David Carlson: Generating Scientific Understanding from Machine Learning
New faculty member David Carlson will help researchers campus-wide adapt machine learning algorithms to their datasets
David Carlson has joined the faculty of Duke University’s Department of Civil and Environmental Engineering with a dual appointment in the Department of Biostatistics and Bioinformatics. A data scientist who tailors machine-learning algorithms to a wide variety of projects in population and environmental health, Carlson will connect researchers campus-wide.
It’s a campus that he is intimately familiar with; Carlson earned a bachelor’s, master’s and doctoral degree at Duke before moving to a postdoctoral researcher position at Columbia University for a year. After a search for a permanent faculty position yielded several offers, he decided that there really is no place like home.
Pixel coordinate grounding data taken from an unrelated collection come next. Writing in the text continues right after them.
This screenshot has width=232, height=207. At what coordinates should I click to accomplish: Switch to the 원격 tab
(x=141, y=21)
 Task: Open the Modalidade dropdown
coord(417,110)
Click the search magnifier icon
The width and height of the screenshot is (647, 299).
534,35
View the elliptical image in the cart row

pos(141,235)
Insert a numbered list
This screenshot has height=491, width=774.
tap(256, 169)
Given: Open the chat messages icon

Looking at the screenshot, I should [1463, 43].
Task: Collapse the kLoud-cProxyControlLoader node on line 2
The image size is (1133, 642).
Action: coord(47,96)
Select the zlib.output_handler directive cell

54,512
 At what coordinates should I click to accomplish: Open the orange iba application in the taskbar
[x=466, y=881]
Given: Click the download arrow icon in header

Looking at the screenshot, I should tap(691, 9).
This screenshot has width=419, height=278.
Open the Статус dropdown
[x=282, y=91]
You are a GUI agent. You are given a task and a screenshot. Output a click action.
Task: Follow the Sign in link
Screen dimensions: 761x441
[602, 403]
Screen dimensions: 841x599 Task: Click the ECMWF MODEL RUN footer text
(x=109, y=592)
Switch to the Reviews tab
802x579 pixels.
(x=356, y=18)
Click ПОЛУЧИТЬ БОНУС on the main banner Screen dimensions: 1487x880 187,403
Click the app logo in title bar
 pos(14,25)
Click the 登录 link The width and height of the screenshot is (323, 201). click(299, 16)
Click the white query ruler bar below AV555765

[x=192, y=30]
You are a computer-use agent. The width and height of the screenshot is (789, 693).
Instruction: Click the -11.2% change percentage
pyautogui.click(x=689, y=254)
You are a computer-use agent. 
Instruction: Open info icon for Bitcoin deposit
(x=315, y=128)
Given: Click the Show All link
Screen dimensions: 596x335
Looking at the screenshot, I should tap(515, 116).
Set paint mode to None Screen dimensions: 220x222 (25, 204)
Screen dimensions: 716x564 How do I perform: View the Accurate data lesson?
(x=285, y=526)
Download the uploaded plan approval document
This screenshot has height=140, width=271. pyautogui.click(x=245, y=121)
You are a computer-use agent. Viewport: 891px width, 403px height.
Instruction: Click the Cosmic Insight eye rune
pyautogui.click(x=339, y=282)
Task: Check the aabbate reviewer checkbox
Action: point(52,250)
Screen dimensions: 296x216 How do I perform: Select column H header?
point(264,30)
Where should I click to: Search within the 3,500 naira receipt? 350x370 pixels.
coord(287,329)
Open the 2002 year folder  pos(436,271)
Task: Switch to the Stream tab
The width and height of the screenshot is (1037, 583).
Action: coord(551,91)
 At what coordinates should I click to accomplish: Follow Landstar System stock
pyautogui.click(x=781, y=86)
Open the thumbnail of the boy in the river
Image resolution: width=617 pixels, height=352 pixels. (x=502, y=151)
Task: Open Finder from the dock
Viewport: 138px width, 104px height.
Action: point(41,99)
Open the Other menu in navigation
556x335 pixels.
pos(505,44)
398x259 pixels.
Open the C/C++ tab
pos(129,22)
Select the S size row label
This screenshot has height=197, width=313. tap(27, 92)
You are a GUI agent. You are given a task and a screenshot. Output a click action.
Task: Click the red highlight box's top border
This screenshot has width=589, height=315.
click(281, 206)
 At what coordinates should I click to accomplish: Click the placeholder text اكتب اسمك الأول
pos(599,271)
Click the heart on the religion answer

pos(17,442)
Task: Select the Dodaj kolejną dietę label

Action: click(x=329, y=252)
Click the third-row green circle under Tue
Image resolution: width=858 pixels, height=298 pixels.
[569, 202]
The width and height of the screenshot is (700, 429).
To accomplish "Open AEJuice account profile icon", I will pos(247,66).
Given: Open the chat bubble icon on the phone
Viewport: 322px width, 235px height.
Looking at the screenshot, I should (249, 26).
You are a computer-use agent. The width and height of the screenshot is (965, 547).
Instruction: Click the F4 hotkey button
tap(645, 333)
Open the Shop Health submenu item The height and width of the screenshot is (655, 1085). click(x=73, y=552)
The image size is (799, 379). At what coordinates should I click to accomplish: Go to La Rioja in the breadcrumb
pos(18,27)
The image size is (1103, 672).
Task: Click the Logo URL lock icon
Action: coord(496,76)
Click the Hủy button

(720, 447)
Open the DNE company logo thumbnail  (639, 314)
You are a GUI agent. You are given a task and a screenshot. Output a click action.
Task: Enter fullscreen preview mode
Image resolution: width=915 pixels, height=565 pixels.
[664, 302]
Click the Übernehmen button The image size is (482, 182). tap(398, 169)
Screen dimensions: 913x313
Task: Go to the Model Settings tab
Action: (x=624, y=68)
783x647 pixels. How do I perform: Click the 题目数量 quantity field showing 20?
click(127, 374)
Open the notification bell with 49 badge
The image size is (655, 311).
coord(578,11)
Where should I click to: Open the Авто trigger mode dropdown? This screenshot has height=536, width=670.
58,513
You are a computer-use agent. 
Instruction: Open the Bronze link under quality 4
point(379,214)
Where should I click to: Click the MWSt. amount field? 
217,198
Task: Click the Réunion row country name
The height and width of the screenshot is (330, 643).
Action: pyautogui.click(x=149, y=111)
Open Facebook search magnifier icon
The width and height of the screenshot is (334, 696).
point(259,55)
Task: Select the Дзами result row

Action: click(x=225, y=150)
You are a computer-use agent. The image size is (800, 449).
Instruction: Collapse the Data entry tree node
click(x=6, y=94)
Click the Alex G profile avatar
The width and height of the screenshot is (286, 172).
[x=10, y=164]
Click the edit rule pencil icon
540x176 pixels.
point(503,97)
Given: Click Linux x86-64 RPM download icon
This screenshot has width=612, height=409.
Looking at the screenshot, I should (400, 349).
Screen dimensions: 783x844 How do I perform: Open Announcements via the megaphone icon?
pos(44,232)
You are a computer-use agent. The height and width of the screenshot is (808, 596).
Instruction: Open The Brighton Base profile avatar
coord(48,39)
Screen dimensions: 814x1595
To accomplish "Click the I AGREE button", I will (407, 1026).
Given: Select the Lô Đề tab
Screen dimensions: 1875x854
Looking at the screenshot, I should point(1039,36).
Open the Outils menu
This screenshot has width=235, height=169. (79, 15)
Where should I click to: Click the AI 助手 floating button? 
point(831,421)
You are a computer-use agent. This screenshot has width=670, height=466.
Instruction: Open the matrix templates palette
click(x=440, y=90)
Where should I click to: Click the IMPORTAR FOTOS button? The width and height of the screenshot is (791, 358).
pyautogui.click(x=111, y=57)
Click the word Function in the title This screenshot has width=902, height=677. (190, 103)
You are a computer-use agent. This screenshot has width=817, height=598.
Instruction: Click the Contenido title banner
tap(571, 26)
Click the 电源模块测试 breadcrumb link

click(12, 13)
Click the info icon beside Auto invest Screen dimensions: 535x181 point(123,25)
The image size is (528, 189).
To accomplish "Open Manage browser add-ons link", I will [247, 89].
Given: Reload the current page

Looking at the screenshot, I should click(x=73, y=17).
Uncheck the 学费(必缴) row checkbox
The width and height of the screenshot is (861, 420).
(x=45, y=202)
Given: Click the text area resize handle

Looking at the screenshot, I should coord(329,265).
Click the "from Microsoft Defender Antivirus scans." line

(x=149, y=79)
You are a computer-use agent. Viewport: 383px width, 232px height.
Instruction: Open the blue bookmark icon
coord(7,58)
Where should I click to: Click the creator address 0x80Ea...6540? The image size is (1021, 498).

Machine learning is a fast-growing field in which researchers teach computers how to identify significant patterns in datasets in ways that humans cannot. While these patterns often lead to valuable insights and surprisingly accurate predictions, it is not always clear how the machine-learning algorithms arrive at their conclusions.
Carlson works to design transparent algorithms that reveal their inner workings as well as their predictive results. With this information, researchers can then design new experiments to dial in on scientific knowledge. These efforts often require extensive work to understand and manipulate the complex mathematical underpinnings of these algorithms.
For example, a recent project saw Carlson working with Kafui Dzirasa, assistant professor of psychiatry and behavioral studies, biomedical engineering, neurobiology and neurosurgery at Duke, to evaluate how changes in the brain correlate with psychiatric outcomes. Working with mouse models of depression, the duo looked to relate neural signals to depression and susceptibility to depression. After such signals were identified, the team manipulated that neural activity to validate their findings, which resulted in a significant improvement in the mouse’s responses to behavioral tests.
“If you understand why the machine learning algorithm made the decisions that it did, then you can design an experiment to find out what makes those conditions and variables important to the outcome,” said Carlson. “That’s going to happen more and more with modern science due to the growing ability to collect Big Data.”
Big Data is, however, a relative term. While tech giants like Google may be able to draw data from millions of users making billions of decisions, healthcare professionals are rarely so lucky. With these limitations in mind, Carlson is working to design algorithms to deal with relatively narrow datasets.
In his current role as a postdoctoral researcher at Duke, Carlson worked with Geraldine Dawson, director of the Duke Center for Autism and Brain Development, to try to determine which neural patterns may be signals of autism. While the study only had 25 patients, Dawson collected a vast amount of data on each one.
“You want to leverage the strengths of this data resource, but do it in a way that will generalize to a wide population from a pretty small subset of people,” said Carlson. “A lot of my work is balancing the big and small aspects of what we’re analyzing.”
As Carlson transitions from postdoc to professorship, he will continue work on his past projects on data science for population health while exploring new collaborations in environmental engineering and other fields across campus.
“We have incredible people in CEE, biostatistics and at the hospital that have excellent data sources. We need to start tying these connections together to make the data work for us to draw conclusions,” said Carlson. “Duke is just a phenomenal place with resources both in the medical and engineering schools that will allow me to do things that I may not be able to do anywhere else.”